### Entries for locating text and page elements
# # #
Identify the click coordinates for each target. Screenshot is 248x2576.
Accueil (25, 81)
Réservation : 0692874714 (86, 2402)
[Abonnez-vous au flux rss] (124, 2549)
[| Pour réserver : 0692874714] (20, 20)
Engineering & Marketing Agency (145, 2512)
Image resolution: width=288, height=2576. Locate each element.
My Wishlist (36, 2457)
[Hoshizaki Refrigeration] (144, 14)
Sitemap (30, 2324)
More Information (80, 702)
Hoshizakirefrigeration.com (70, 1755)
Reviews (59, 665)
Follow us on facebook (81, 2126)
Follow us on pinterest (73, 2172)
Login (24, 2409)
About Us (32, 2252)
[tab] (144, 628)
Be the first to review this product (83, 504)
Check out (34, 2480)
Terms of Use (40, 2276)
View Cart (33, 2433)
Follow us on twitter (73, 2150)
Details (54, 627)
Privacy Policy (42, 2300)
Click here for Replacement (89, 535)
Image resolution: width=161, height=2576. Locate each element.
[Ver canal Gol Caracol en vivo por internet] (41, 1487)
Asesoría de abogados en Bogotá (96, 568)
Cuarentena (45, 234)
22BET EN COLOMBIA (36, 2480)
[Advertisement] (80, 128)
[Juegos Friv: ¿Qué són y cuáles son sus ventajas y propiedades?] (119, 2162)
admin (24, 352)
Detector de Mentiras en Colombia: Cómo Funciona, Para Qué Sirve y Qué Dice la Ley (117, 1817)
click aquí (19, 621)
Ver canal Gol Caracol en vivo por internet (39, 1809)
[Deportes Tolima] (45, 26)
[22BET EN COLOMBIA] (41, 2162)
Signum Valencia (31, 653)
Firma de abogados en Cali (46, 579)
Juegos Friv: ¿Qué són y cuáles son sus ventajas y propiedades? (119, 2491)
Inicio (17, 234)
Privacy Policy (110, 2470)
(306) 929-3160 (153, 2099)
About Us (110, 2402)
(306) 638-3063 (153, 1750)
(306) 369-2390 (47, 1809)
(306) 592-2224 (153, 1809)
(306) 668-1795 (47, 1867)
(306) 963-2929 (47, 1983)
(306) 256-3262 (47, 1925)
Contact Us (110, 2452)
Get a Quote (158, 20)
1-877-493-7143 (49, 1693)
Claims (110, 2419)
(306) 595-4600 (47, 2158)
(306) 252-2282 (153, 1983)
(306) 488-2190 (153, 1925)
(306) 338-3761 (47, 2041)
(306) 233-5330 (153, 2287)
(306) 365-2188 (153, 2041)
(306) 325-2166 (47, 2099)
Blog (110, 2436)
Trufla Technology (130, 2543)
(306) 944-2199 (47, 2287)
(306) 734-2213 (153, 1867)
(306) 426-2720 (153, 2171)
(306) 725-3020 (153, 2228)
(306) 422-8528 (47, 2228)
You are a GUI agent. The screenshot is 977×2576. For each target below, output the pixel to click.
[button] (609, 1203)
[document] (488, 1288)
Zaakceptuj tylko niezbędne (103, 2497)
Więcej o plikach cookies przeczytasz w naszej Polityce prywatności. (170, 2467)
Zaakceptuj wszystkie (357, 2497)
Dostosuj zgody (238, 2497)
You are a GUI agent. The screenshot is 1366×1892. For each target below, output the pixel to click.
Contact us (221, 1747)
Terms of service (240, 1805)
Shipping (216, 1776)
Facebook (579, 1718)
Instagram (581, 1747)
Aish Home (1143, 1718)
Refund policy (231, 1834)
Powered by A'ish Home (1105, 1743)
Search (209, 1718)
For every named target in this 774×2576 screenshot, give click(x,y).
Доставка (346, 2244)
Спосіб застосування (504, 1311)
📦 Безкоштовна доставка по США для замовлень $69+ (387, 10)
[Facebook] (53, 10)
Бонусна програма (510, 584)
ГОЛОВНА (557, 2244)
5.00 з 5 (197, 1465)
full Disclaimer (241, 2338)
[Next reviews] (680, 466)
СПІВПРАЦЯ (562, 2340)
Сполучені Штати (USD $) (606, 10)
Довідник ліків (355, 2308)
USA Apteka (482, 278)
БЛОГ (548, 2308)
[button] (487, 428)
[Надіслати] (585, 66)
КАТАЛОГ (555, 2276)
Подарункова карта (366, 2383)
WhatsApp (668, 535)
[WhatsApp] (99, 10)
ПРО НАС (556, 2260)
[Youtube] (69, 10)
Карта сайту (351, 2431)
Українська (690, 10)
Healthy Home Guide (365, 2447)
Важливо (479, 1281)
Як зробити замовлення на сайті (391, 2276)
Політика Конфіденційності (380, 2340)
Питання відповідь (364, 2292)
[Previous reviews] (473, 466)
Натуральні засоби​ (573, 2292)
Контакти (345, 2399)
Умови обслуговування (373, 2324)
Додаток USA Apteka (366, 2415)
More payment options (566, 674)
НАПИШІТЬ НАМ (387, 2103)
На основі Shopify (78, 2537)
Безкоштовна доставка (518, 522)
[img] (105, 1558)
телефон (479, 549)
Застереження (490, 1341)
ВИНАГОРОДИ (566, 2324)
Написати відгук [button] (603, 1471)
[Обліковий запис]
# # #
### TASK DIRECTIONS
Reproduce every one of the records above in full, swapping each occurrence of "Image resolution" for "Page dimensions" and leaving all other text unchanged.

### SOLUTION FOR THIS PROBLEM
Identify the click coordinates for each target. Screenshot is 248x2576.
Accueil (25, 81)
Réservation : 0692874714 (86, 2402)
[Abonnez-vous au flux rss] (124, 2549)
[| Pour réserver : 0692874714] (20, 20)
Engineering & Marketing Agency (145, 2512)
Page dimensions: width=288, height=2576. Locate each element.
My Wishlist (36, 2457)
[Hoshizaki Refrigeration] (144, 14)
Sitemap (30, 2324)
More Information (80, 702)
Hoshizakirefrigeration.com (70, 1755)
Reviews (59, 665)
Follow us on facebook (81, 2126)
Follow us on pinterest (73, 2172)
Login (24, 2409)
About Us (32, 2252)
[tab] (144, 628)
Be the first to review this product (83, 504)
Check out (34, 2480)
Terms of Use (40, 2276)
View Cart (33, 2433)
Follow us on twitter (73, 2150)
Details (54, 627)
Privacy Policy (42, 2300)
Click here for Replacement (89, 535)
Page dimensions: width=161, height=2576. Locate each element.
[Ver canal Gol Caracol en vivo por internet] (41, 1487)
Asesoría de abogados en Bogotá (96, 568)
Cuarentena (45, 234)
22BET EN COLOMBIA (36, 2480)
[Advertisement] (80, 128)
[Juegos Friv: ¿Qué són y cuáles son sus ventajas y propiedades?] (119, 2162)
admin (24, 352)
Detector de Mentiras en Colombia: Cómo Funciona, Para Qué Sirve y Qué Dice la Ley (117, 1817)
click aquí (19, 621)
Ver canal Gol Caracol en vivo por internet (39, 1809)
[Deportes Tolima] (45, 26)
[22BET EN COLOMBIA] (41, 2162)
Signum Valencia (31, 653)
Firma de abogados en Cali (46, 579)
Juegos Friv: ¿Qué són y cuáles son sus ventajas y propiedades? (119, 2491)
Inicio (17, 234)
Privacy Policy (110, 2470)
(306) 929-3160 (153, 2099)
About Us (110, 2402)
(306) 638-3063 (153, 1750)
(306) 369-2390 (47, 1809)
(306) 592-2224 (153, 1809)
(306) 668-1795 (47, 1867)
(306) 963-2929 (47, 1983)
(306) 256-3262 (47, 1925)
Contact Us (110, 2452)
Get a Quote (158, 20)
1-877-493-7143 (49, 1693)
Claims (110, 2419)
(306) 595-4600 (47, 2158)
(306) 252-2282 (153, 1983)
(306) 488-2190 (153, 1925)
(306) 338-3761 (47, 2041)
(306) 233-5330 (153, 2287)
(306) 365-2188 (153, 2041)
(306) 325-2166 (47, 2099)
Blog (110, 2436)
Trufla Technology (130, 2543)
(306) 944-2199 (47, 2287)
(306) 734-2213 (153, 1867)
(306) 426-2720 (153, 2171)
(306) 725-3020 (153, 2228)
(306) 422-8528 (47, 2228)
You are a GUI agent. The screenshot is 977×2576. For each target below, output the pixel to click.
[button] (609, 1203)
[document] (488, 1288)
Zaakceptuj tylko niezbędne (103, 2497)
Więcej o plikach cookies przeczytasz w naszej Polityce prywatności. (170, 2467)
Zaakceptuj wszystkie (357, 2497)
Dostosuj zgody (238, 2497)
You are a GUI agent. The screenshot is 1366×1892. For each target below, output the pixel to click.
Contact us (221, 1747)
Terms of service (240, 1805)
Shipping (216, 1776)
Facebook (579, 1718)
Instagram (581, 1747)
Aish Home (1143, 1718)
Refund policy (231, 1834)
Powered by A'ish Home (1105, 1743)
Search (209, 1718)
For every named target in this 774×2576 screenshot, give click(x,y).
Доставка (346, 2244)
Спосіб застосування (504, 1311)
📦 Безкоштовна доставка по США для замовлень $69+ (387, 10)
[Facebook] (53, 10)
Бонусна програма (510, 584)
ГОЛОВНА (557, 2244)
5.00 з 5 (197, 1465)
full Disclaimer (241, 2338)
[Next reviews] (680, 466)
СПІВПРАЦЯ (562, 2340)
Сполучені Штати (USD $) (606, 10)
Довідник ліків (355, 2308)
USA Apteka (482, 278)
БЛОГ (548, 2308)
[button] (487, 428)
[Надіслати] (585, 66)
КАТАЛОГ (555, 2276)
Подарункова карта (366, 2383)
WhatsApp (668, 535)
[WhatsApp] (99, 10)
ПРО НАС (556, 2260)
[Youtube] (69, 10)
Карта сайту (351, 2431)
Українська (690, 10)
Healthy Home Guide (365, 2447)
Важливо (479, 1281)
Як зробити замовлення на сайті (391, 2276)
Політика Конфіденційності (380, 2340)
Питання відповідь (364, 2292)
[Previous reviews] (473, 466)
Натуральні засоби​ (573, 2292)
Контакти (345, 2399)
Умови обслуговування (373, 2324)
Додаток USA Apteka (366, 2415)
More payment options (566, 674)
НАПИШІТЬ НАМ (387, 2103)
На основі Shopify (78, 2537)
Безкоштовна доставка (518, 522)
[img] (105, 1558)
телефон (479, 549)
Застереження (490, 1341)
ВИНАГОРОДИ (566, 2324)
Написати відгук [button] (603, 1471)
[Обліковий запис]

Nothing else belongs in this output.